I will write from the perspective of mathematics. This sort of issue comes up often and can often be tricky. One thing is clear: you must cite the prior work. Now you write:

If I cite the original work it will seem like I simply took it from there,

I don't follow. First of all, you can say "I proved X independently, before I became aware of the work of [CITE]." Whether you will get any credit for this is another matter, but you can certainly say it.

But moreover, assuming the literature you found is old enough so that your work really was done afterwards and not at roughly the same time [in mathematics this is usually the case with published literature, since the publication process is rather slow], the only point of mentioning the result is if your take on it is not completely subsumed by the original. If there is some novelty in your approach to the result, it is fine to include result...and your new derivation of it. (Comment on @Massimo Ortolano's answer: in mathematics, appendices rarely contain omitted proofs from the body of the article.)
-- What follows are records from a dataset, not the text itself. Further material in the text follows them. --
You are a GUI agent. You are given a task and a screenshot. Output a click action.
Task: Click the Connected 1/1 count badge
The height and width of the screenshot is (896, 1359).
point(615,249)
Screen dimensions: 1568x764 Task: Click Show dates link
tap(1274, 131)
Let me reiterate that it often happens that after you've written a math paper you find out that there's some amount of overlap with past work. You don't necessarily have to scrap the whole thing or even excise all parts of your paper that overlap with past work -- in some cases, doing this would make your paper less readable with no other benefit. However, you should make a strong effort to do justice to the previous work. (It does not feel good to have a finished paper in hand and learn that X% of it is not new. If I'm being really honest, I often do feel a momentary temptation not to include an "obscure" citation that could lower the perceived value of my work. I've never given into it though, and at this point I recognize it as pure ephemeral evil and it passes through me quickly.) The right way to look at it is this: if no one cares about this part of your article, then no one cares and you have nothing to gain by omitting the citation. If they do care, then the readers who care / know the most will know about the other work -- either immediately or eventually -- and you place yourself in a much better situation by calling attention to the overlap yourself.
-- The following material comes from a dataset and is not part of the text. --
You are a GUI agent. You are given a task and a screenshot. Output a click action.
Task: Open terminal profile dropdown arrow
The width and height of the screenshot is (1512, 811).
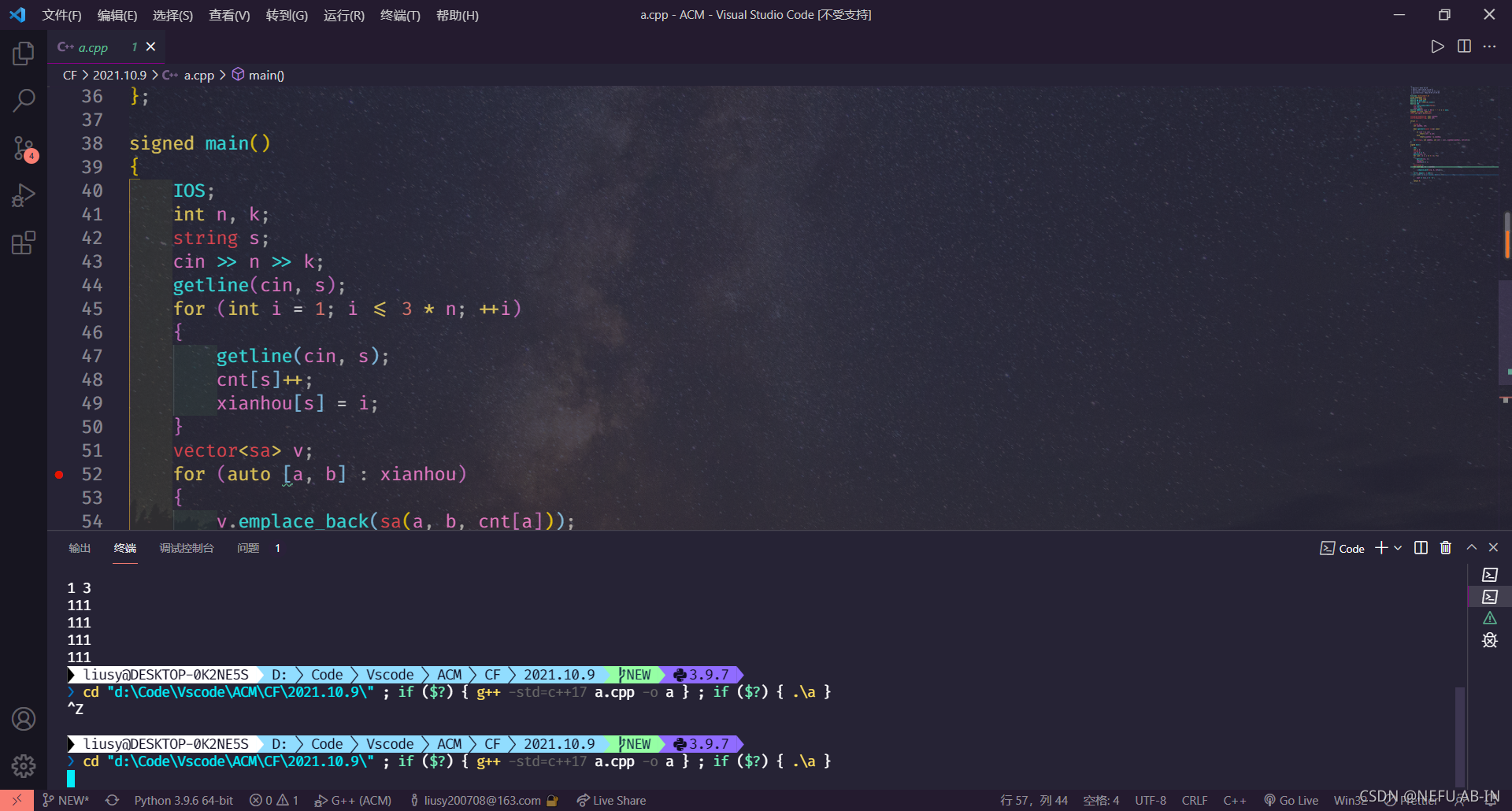click(x=1398, y=547)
The purpose of publishing a paper is not to massage your ego, nor to gain credit for your work - although these are useful side benefits - it is to contribute to the global body of knowledge about whatever subject you are publishing on. You should consider this in deciding whether to include the derivation.

If there is nothing novel or original about your derivation then you serve your subject and your audience better by omitting it entirely and simply using the result and referring them to the paper you have now discovered for the derivation.

If there is something about your new derivation worth mentioning, then you should include it but also cite the earlier paper and indicate what it is about your new derivation that makes it worth mentioning.

Either way you should cite the earlier paper. How you came up with the idea is largely irrelevant.